**Screenshot grounding data:**
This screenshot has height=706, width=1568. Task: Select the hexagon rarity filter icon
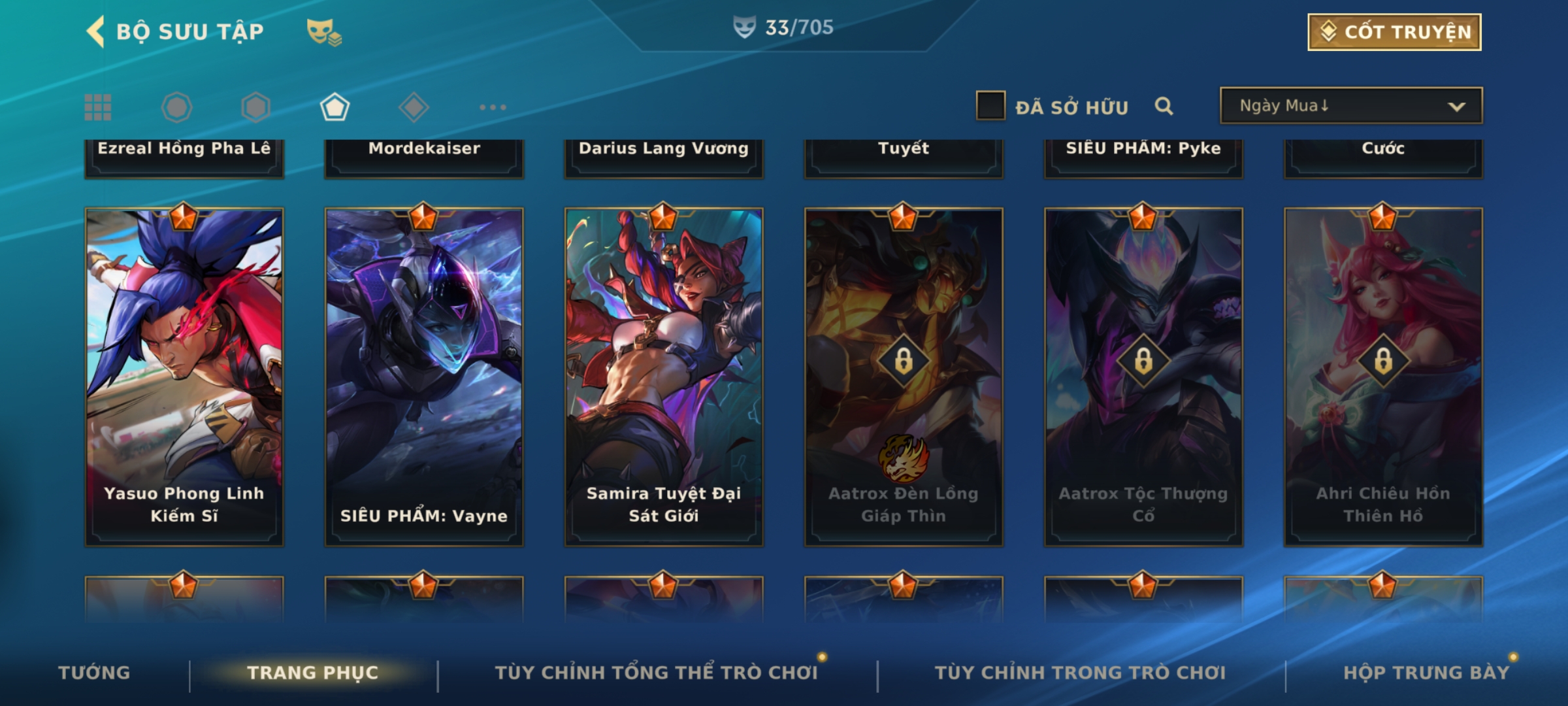(x=255, y=107)
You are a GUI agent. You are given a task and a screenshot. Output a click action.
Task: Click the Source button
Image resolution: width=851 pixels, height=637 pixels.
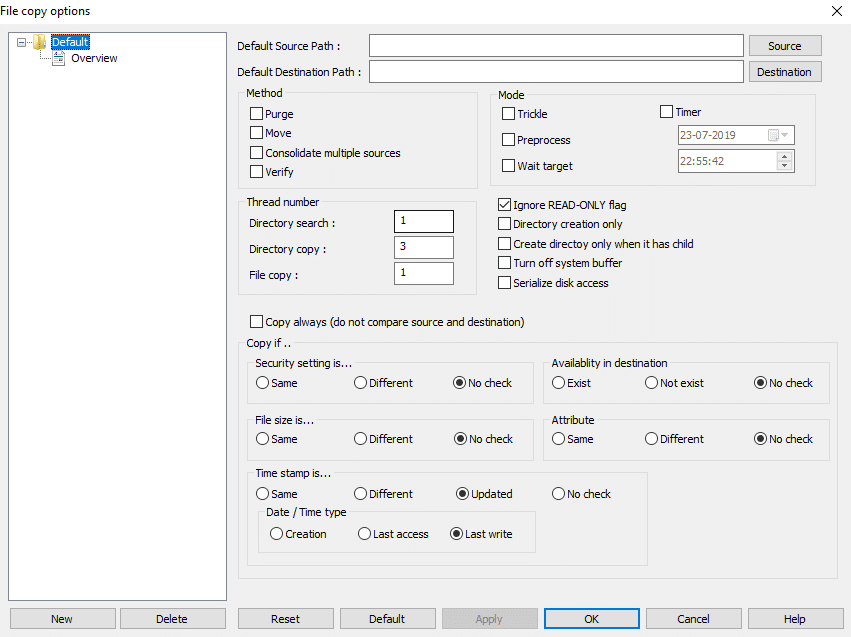784,45
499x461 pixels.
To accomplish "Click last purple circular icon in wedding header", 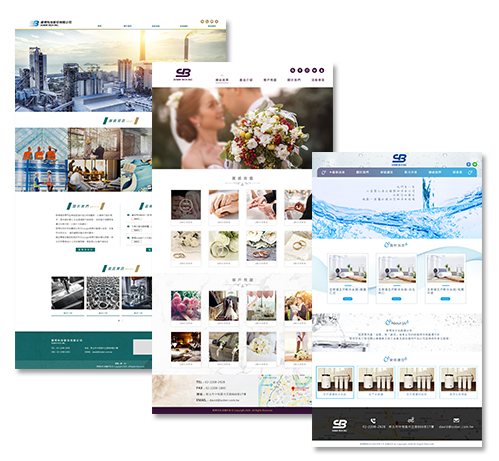I will click(321, 70).
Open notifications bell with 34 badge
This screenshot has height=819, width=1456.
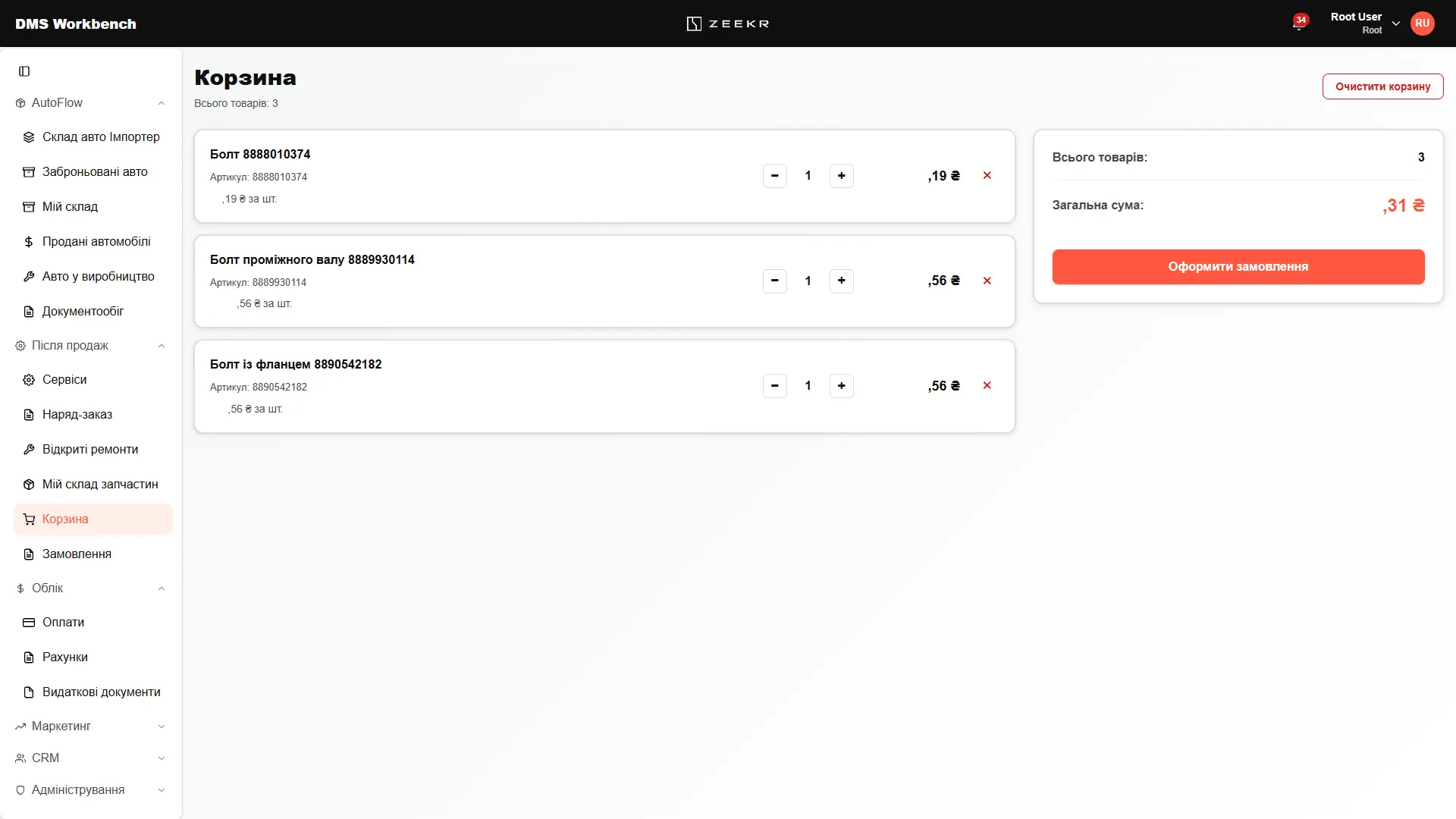[1299, 23]
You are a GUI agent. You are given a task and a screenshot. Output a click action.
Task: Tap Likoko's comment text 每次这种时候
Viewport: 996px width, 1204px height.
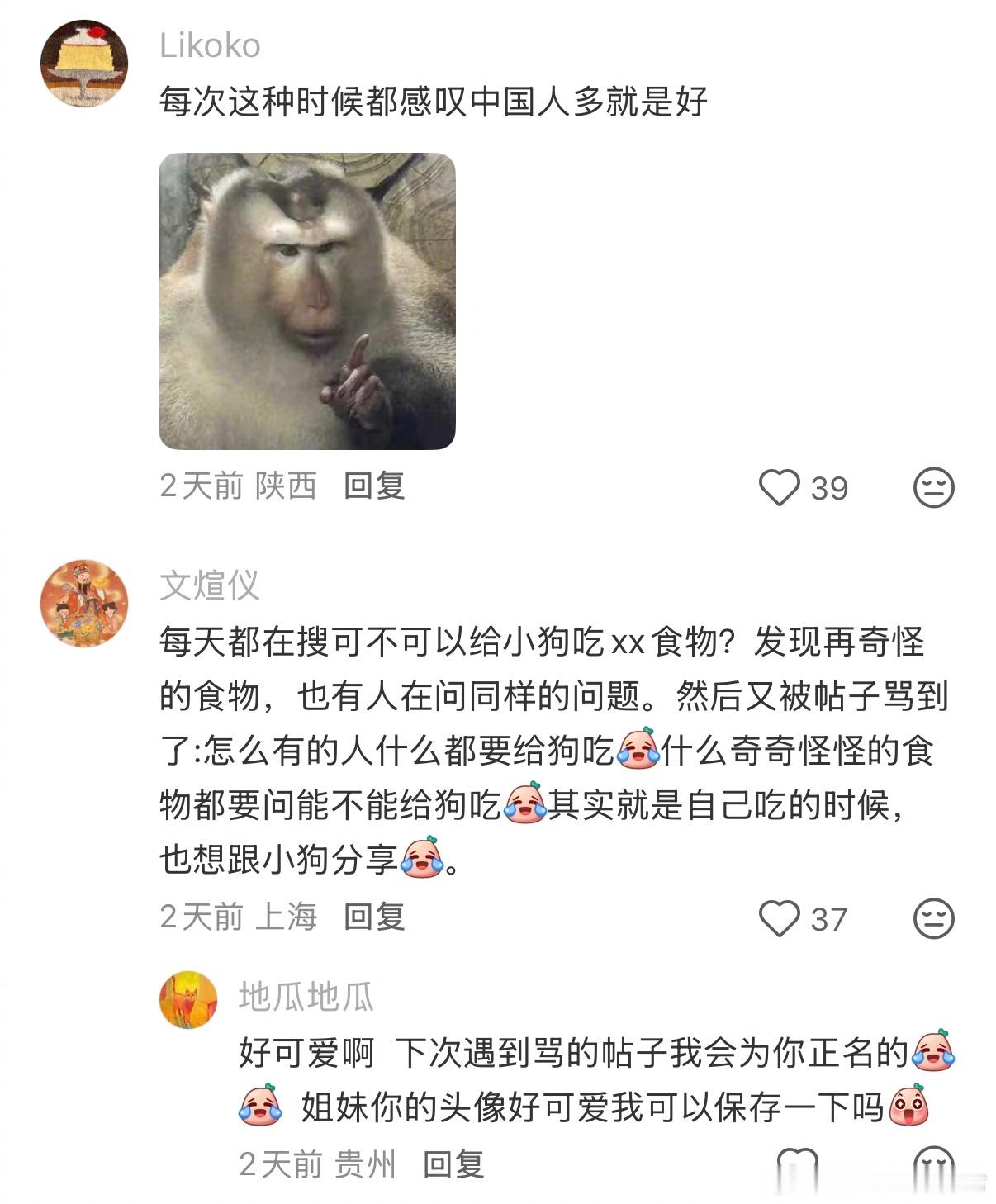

**TASK DIRECTIONS:**
The lines to reproduce run from the line containing "This screenshot has height=819, width=1456." through the last line of the records above, both included. Copy them exactly and drop the pictures.

**ANSWER BELOW:**
This screenshot has height=819, width=1456.
[1299, 23]
You are a GUI agent. You are given a task and a screenshot. Output a click action.
Task: Tap Likoko's comment text 每次这种时候
Viewport: 996px width, 1204px height.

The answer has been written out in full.